Tangerang, HALOBANTEN.COM – Mantan Sekretaris Kementerian BUMN, Muhammad Said Didu, memenuhi panggilan pemeriksaan oleh penyidik Polresta Tangerang Polda Banten, Selasa (19/11/2024).
Ia dimintai keterangan terkait dugaan pelanggaran Undang-Undang Informasi dan Transaksi Elektronik (UU ITE) atas kritiknya terhadap Proyek Strategis Nasional (PSN) Pantai Indah Kapuk 2 (PIK 2).
Said Didu tiba di Mapolresta Tangerang, Tigaraksa, sekitar pukul 11.00 WIB, didampingi oleh tim kuasa hukumnya, termasuk Gufroni, serta mantan Ketua KPK Abraham Samad.
Kehadirannya juga diikuti oleh puluhan pendukung yang membawa berbagai spanduk protes terkait proyek PIK 2.

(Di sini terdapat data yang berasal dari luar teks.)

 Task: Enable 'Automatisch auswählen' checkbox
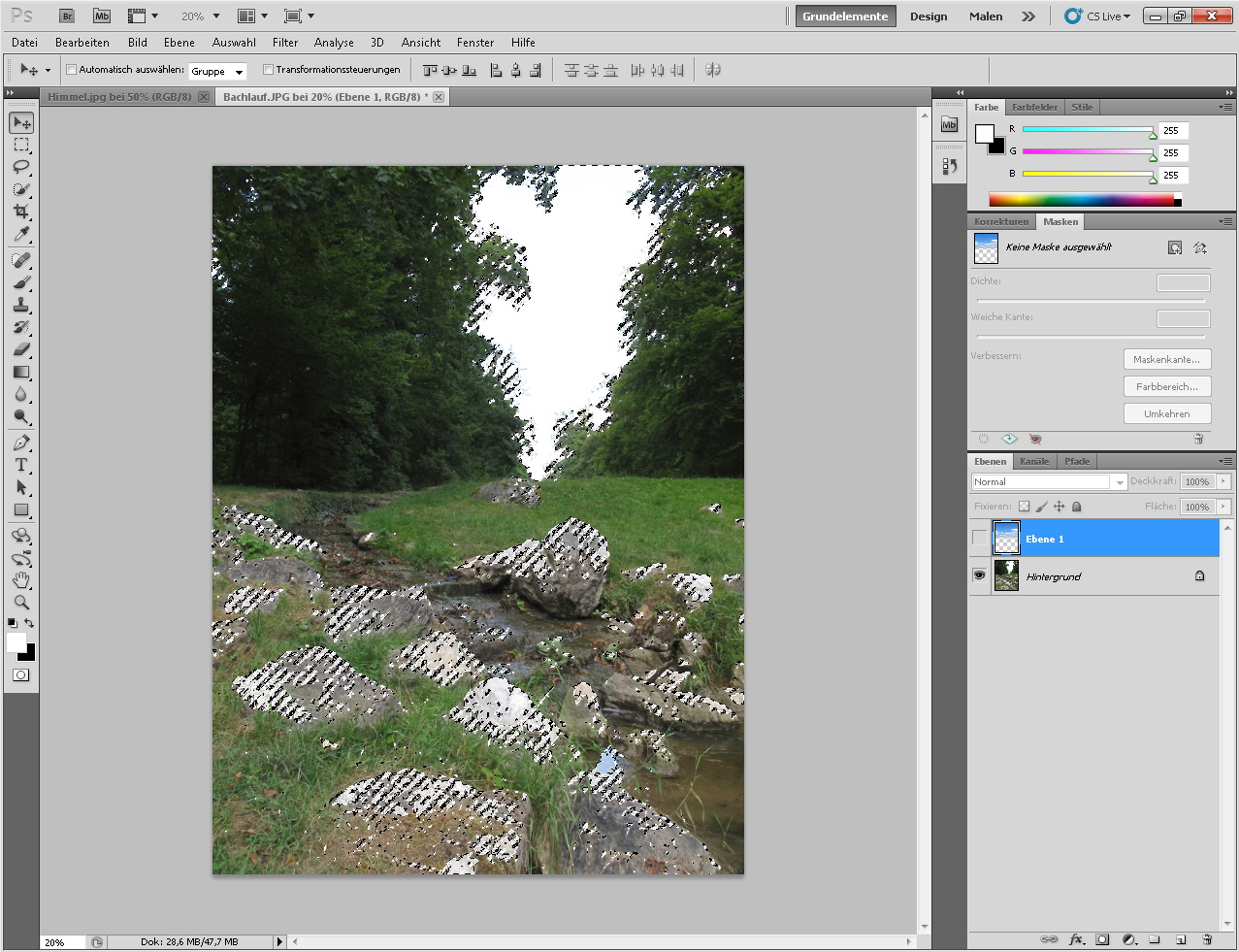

Di antara spanduk yang dibawa, tertulis dukungan moral seperti “We Stand With Said Didu” dan kritik keras terhadap proyek tersebut.
Said Didu menegaskan bahwa kritiknya terhadap PSN PIK 2 dan berbagai kebijakan lainnya didasarkan pada upayanya membela hak-hak masyarakat yang dirugikan.
“Sebagai warga negara yang baik, saya hadir untuk memberikan keterangan. Kritik yang saya sampaikan bukan hanya tentang PSN PIK 2, tetapi mencakup seluruh Indonesia. Ini adalah bagian dari perjuangan membela rakyat,” ujar Said Didu.